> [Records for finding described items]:
#####
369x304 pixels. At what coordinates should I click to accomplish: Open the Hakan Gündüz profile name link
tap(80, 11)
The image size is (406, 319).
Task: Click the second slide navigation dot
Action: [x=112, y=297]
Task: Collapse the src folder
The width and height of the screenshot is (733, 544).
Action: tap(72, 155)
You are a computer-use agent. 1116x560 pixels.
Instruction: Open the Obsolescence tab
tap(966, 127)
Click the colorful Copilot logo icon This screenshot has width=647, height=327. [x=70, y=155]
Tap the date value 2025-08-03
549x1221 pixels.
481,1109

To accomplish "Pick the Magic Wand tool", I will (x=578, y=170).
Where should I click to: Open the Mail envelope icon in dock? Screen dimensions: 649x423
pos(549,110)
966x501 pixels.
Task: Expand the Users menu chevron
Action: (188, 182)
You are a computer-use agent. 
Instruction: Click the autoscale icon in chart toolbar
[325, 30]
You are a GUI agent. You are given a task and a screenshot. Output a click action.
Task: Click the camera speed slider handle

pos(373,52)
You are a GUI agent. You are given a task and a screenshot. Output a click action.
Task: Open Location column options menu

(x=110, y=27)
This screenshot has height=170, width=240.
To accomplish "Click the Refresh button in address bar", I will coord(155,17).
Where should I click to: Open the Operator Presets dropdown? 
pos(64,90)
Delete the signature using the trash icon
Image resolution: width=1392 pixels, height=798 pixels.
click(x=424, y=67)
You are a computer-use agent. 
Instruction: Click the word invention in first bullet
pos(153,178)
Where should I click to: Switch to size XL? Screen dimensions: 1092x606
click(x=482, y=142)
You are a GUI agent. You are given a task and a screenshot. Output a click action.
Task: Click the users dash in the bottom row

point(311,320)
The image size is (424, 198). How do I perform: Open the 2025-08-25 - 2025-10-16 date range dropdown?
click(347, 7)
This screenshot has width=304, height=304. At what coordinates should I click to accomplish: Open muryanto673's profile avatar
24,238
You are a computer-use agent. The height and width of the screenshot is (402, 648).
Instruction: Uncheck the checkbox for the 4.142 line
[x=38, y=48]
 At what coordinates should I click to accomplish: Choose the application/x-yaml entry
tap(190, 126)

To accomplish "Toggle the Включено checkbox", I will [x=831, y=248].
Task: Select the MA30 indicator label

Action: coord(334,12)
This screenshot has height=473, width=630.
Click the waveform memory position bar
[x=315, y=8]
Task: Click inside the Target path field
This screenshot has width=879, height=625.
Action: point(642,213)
#####
> [PROBLEM TO WORK ON]:
Put the lines above into a numbered list, leaving out the blank lines.

> [RESULT]:
1. 369x304 pixels. At what coordinates should I click to accomplish: Open the Hakan Gündüz profile name link
2. tap(80, 11)
3. The image size is (406, 319).
4. Task: Click the second slide navigation dot
5. Action: [x=112, y=297]
6. Task: Collapse the src folder
7. The width and height of the screenshot is (733, 544).
8. Action: tap(72, 155)
9. You are a computer-use agent. 1116x560 pixels.
10. Instruction: Open the Obsolescence tab
11. tap(966, 127)
12. Click the colorful Copilot logo icon This screenshot has width=647, height=327. [x=70, y=155]
13. Tap the date value 2025-08-03
14. 549x1221 pixels.
15. 481,1109
16. To accomplish "Pick the Magic Wand tool", I will (x=578, y=170).
17. Where should I click to: Open the Mail envelope icon in dock? Screen dimensions: 649x423
18. pos(549,110)
19. 966x501 pixels.
20. Task: Expand the Users menu chevron
21. Action: (188, 182)
22. You are a computer-use agent. 
23. Instruction: Click the autoscale icon in chart toolbar
24. [325, 30]
25. You are a GUI agent. You are given a task and a screenshot. Output a click action.
26. Task: Click the camera speed slider handle
27. pos(373,52)
28. You are a GUI agent. You are given a task and a screenshot. Output a click action.
29. Task: Open Location column options menu
30. (x=110, y=27)
31. This screenshot has height=170, width=240.
32. To accomplish "Click the Refresh button in address bar", I will coord(155,17).
33. Where should I click to: Open the Operator Presets dropdown? 
34. pos(64,90)
35. Delete the signature using the trash icon
36. Image resolution: width=1392 pixels, height=798 pixels.
37. click(x=424, y=67)
38. You are a computer-use agent. 
39. Instruction: Click the word invention in first bullet
40. pos(153,178)
41. Where should I click to: Switch to size XL? Screen dimensions: 1092x606
42. click(x=482, y=142)
43. You are a GUI agent. You are given a task and a screenshot. Output a click action.
44. Task: Click the users dash in the bottom row
45. point(311,320)
46. The image size is (424, 198). How do I perform: Open the 2025-08-25 - 2025-10-16 date range dropdown?
47. click(347, 7)
48. This screenshot has width=304, height=304. At what coordinates should I click to accomplish: Open muryanto673's profile avatar
49. 24,238
50. You are a computer-use agent. The height and width of the screenshot is (402, 648).
51. Instruction: Uncheck the checkbox for the 4.142 line
52. [x=38, y=48]
53.  At what coordinates should I click to accomplish: Choose the application/x-yaml entry
54. tap(190, 126)
55. To accomplish "Toggle the Включено checkbox", I will [x=831, y=248].
56. Task: Select the MA30 indicator label
57. Action: coord(334,12)
58. This screenshot has height=473, width=630.
59. Click the waveform memory position bar
60. [x=315, y=8]
61. Task: Click inside the Target path field
62. This screenshot has width=879, height=625.
63. Action: point(642,213)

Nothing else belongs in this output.